[Data items]
::::::::
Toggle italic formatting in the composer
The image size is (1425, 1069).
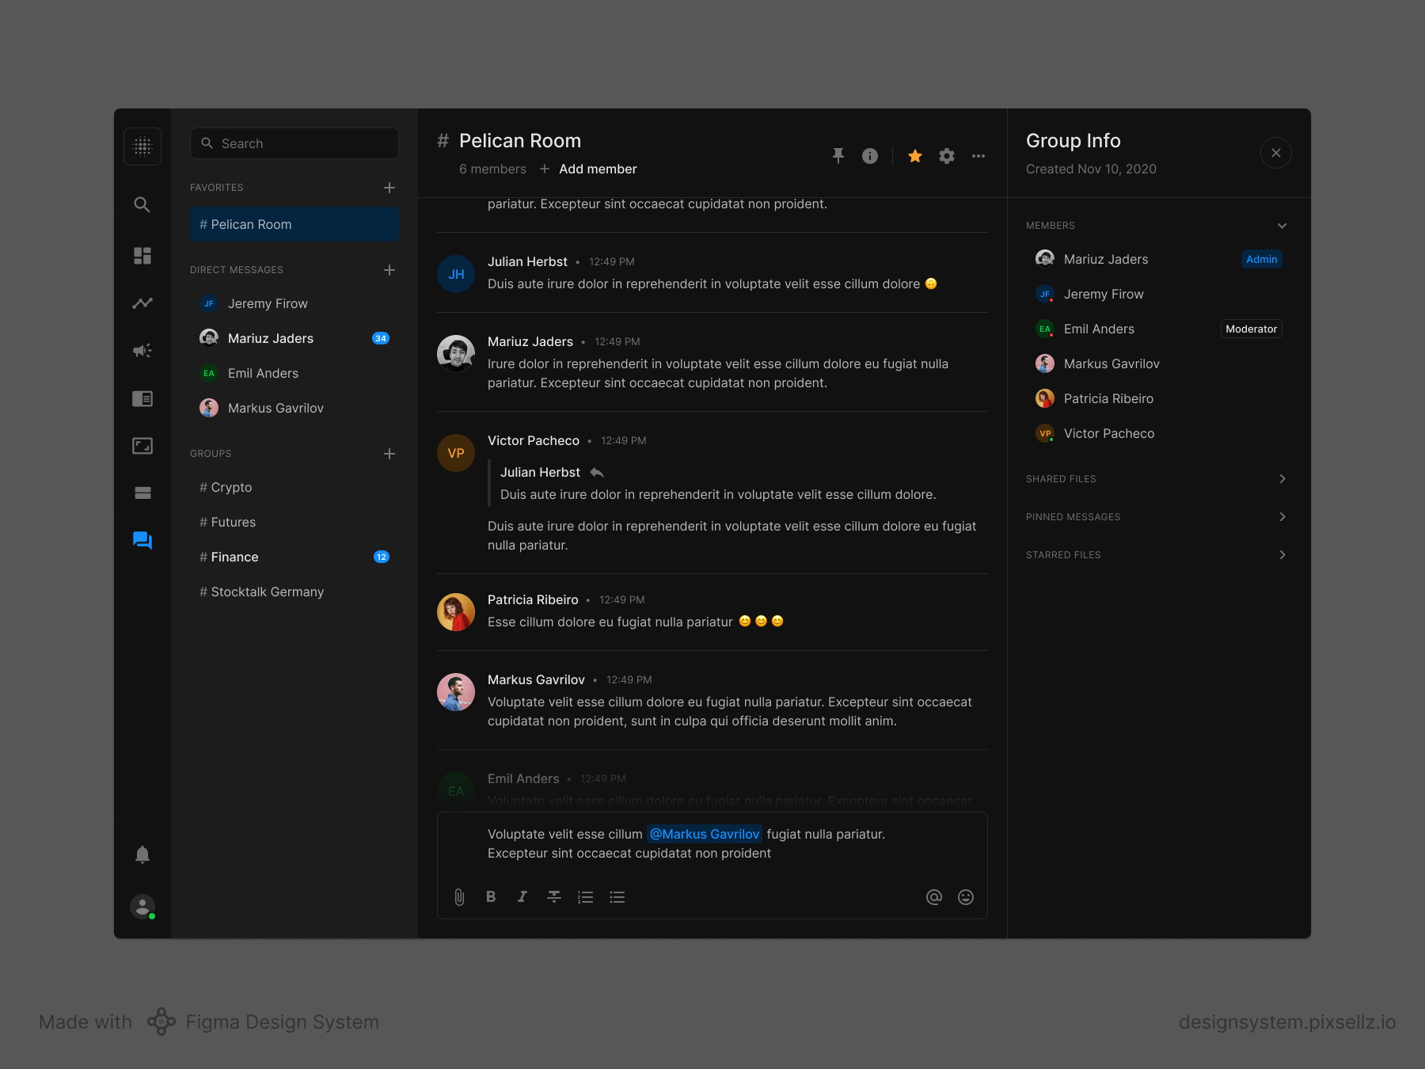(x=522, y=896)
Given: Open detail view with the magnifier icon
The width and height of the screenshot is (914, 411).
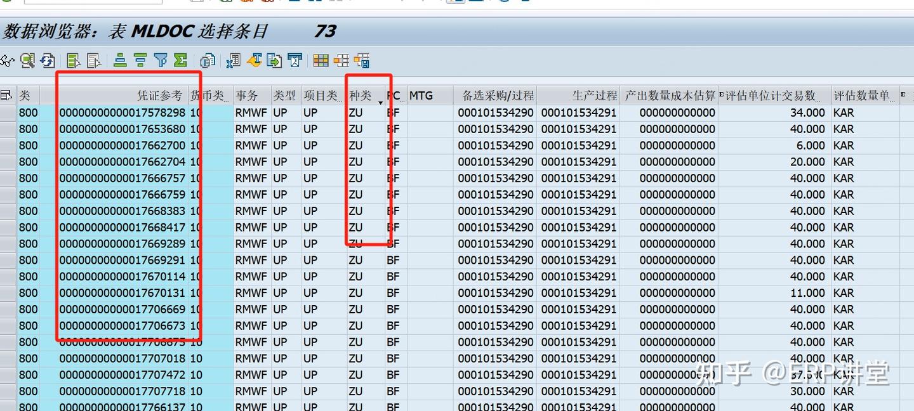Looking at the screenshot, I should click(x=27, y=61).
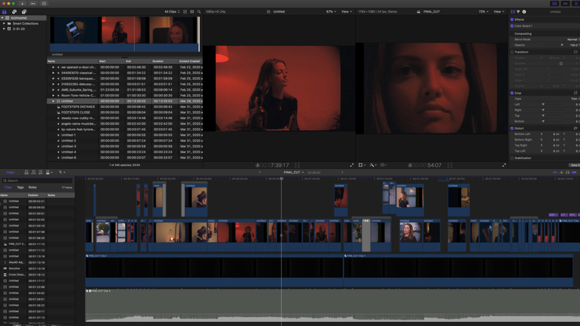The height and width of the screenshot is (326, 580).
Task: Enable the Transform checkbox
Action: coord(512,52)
::::::::
WORK TO DO:
Return everything from the start of the data items down to the line containing "(x=522, y=896)", inclusive, reproducing each line verbatim and omitting the pictures.

IN RESPONSE:
Toggle italic formatting in the composer
The image size is (1425, 1069).
(x=522, y=896)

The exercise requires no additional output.